Answers to questions about indexing

What pages can't be included in the search database?

Every day Yandex indexes millions of pages and adds them to the search database. To avoid filling it with documents that will never show up in the search results, Yandex analyzes each document using a special algorithm.

If the algorithm determines that the page is unlikely to become one of the most relevant answers for any search, the page isn't included in the current search database.

Thus, not all the indexed documents can be seen in the Yandex search results. The removal of the page from the search database doesn't affect the page or the site traffic, because this page wouldn't appear in the search anyway.

In addition, Yandex continues reindexing and analyzing these documents in the same way as others. If at some point the algorithm reveals that the page can get into the search results, it will be added to the search engine database.

What is a page duplicate?

Page duplicates are site pages that have identical content but different URLs.

For example:

  • http://example.com and http://example.com/index.php/,
  • http://example.com/page/ and http://example.com/page.

If both pages are indexed by the Yandex robot, the indexing system groups them as duplicates. Only one of the pages is listed in the search results.

There are many reasons why duplicate pages may come up:

  • Natural reasons (for example, if a page with a product description is available in several categories of an online store).
  • Issues related to incorrect site structure.

To have the right page in the search results, we recommend that you indicate it for the Yandex robot. Here's how you can do it:

My site has moved (the URL changed). What should we do?

If the old and new site pages are exactly the same, the server should respond with a 301 error (“Moved Permanently”) when the old page is requested . The Location field should contain the new site's URL. If the old site has been shut down, you can speed up its removal from the index by filling in this form: Remove URLRemove URL.

You are trying to download confidential information from our server. What should we do?

The robot takes links from other pages. This means that that some other page contains links to confidential sections of your site. You can either protect them with a password or disallow indexing by the Yandex robot in the robots.txt file. In both cases, the robot won't download confidential information.

How do I protect myself from the fake robots that pretend to be the Yandex robots?

To protect yourself against fake robots, use the reverse DNS lookup filter. This method is preferable to managing access by IP addresses, as it is more resistant to changes in the Yandex internal networks.

Is it a problem if my server doesn't provide the last-modified values? I tried to set it up, but I couldn't make it work.

Your site will still be indexed even if your server doesn't provide last-modified document dates. However, you should keep in mind the following:

  • The date won't be displayed in the search results next to your site pages.

  • Most users won't see your site if they sort the search results by date.

  • The robot won't know if a site page has been updated since it was last indexed. Modified pages will therefore be indexed less often, given that the number of pages the robot gets from a site each time is limited.

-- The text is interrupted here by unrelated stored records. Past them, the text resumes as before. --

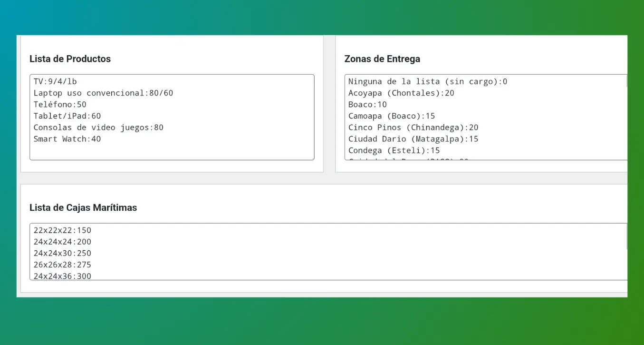Viewport: 644px width, 345px height.
Task: Click the 24x24x30:250 box line
Action: tap(62, 253)
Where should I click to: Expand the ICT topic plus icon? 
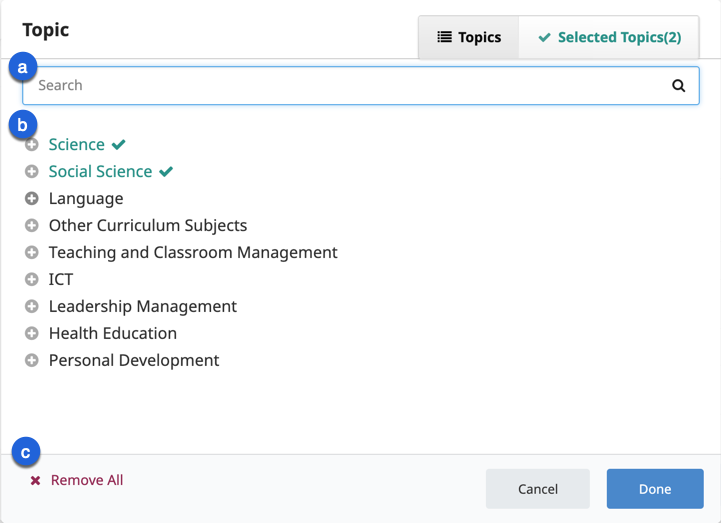click(32, 280)
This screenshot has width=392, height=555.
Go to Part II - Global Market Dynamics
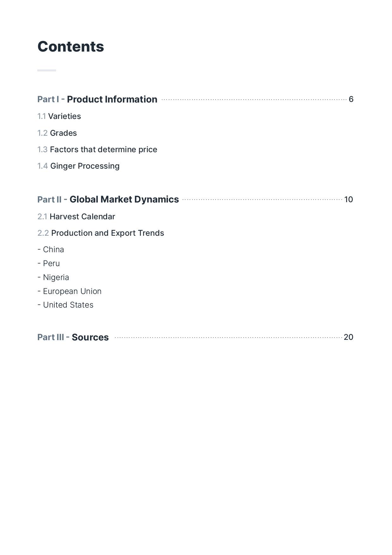click(108, 200)
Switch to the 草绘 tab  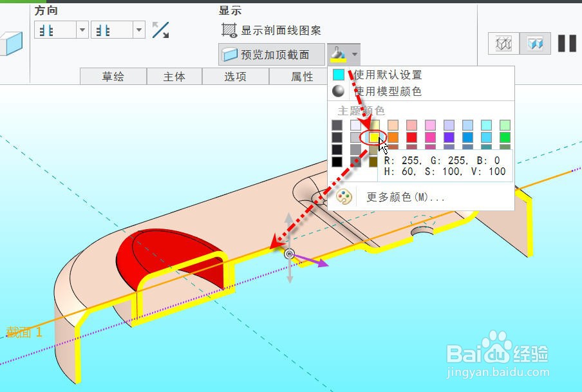pyautogui.click(x=113, y=76)
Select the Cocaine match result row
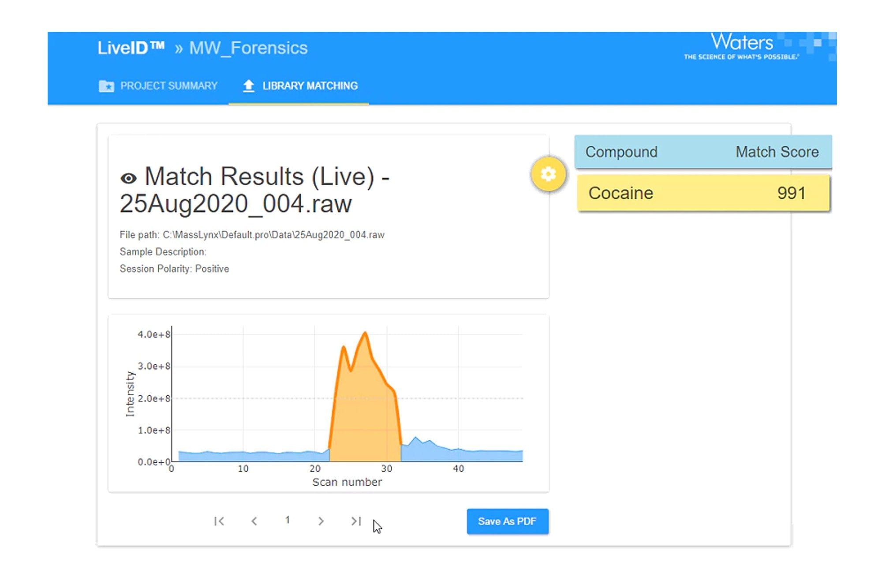Image resolution: width=882 pixels, height=588 pixels. [703, 193]
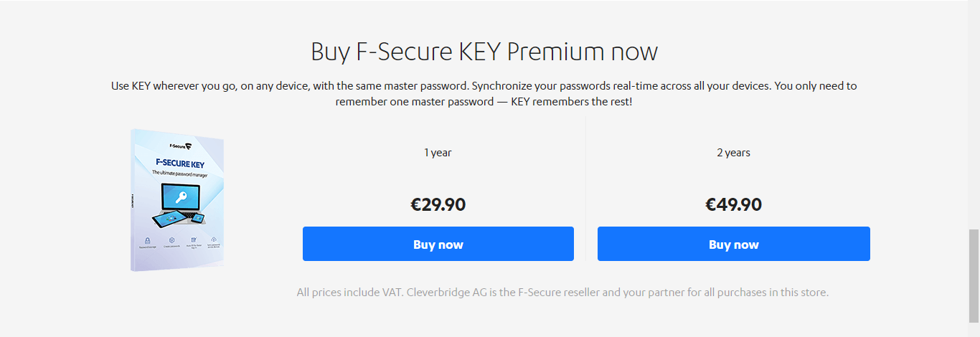The image size is (980, 337).
Task: Select the €29.90 price text
Action: [x=438, y=205]
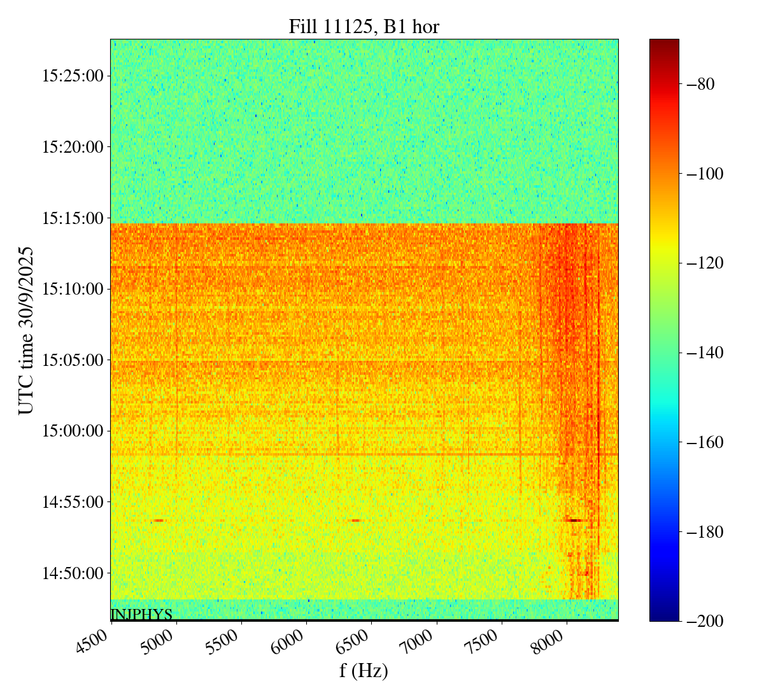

My server doesn't send the encoding. Is that a problem? I tried to set it up, but I couldn't make it work.

The Yandex robot can determine document encoding. If the encoding is missing in server headers, it doesn't prevent the robot from indexing the site.

My site uses frames. Yandex displays links to internal site frames in the search results. All navigation is unavailable because it's in a different frame. What should we do?

You can try using JavaScript to solve the problem. Make sure that the parent frame with the navigation is open before loading the page. If it isn't, open it.

There is too much traffic going back and forth between my web server and your robot. Does Yandex support downloading of compressed pages?

Yes, it does. Each time the Yandex robot requests a page it says: “"Accept-Encoding: gzip,deflate”. This means you can set up your web server to reduce the traffic between the server and our robot. However, note that sending compressed content increases CPU usage on your server. If it is overloaded, it can cause problems. For gzip and deflate download, the robot applies the rfc2616 standard, section 3.5.

Your robot tries to download my site pages using broken links. Why?

The robot takes links from other pages, which means that one of them contains broken links to your site. Perhaps you changed the site structure and the links on other sites became broken.

What does the robot do if there's a redirect on the page? What if I use the refresh directive?

When the Yandex robot receives a respond with the 3xx code heading (which means the URL is a redirect), it adds the redirect's target URL to its crawling list. If it is a constant redirect (301 code or the page contains a refresh directive), the old URL is excluded from the crawling list.

My page is regularly missing from the search results. What's the problem?

If the robot gets an error when contacting a page (for example, due to unstable hosting), it removes the page from the search until the next successful contact.

Can I manage reindexing frequency with the Revisit-After directive?

No. The Yandex robot ignores it.

Which data transfer protocols are supported for indexing?

Right now, Yandex supports two protocols: HTTP and HTTPS.

How do I tell the robot that it should index pages with or without a forward slash ("/") at the end of the URL?

For the Yandex robot, pages with a “/” at the end of the URL are different from those without it. If the pages are identical, set up a 301 redirect from one page to the other (you can set it in the htaccess file) or indicate the canonical URL.

Why does the robot request non-existent pages/subdomains on my site?

Probably the robot found links to them somewhere and tried to index them. Non-existent subdomains and pages should be unavailable or return a 404 error code. This way the robot will index only the useful pages of your site.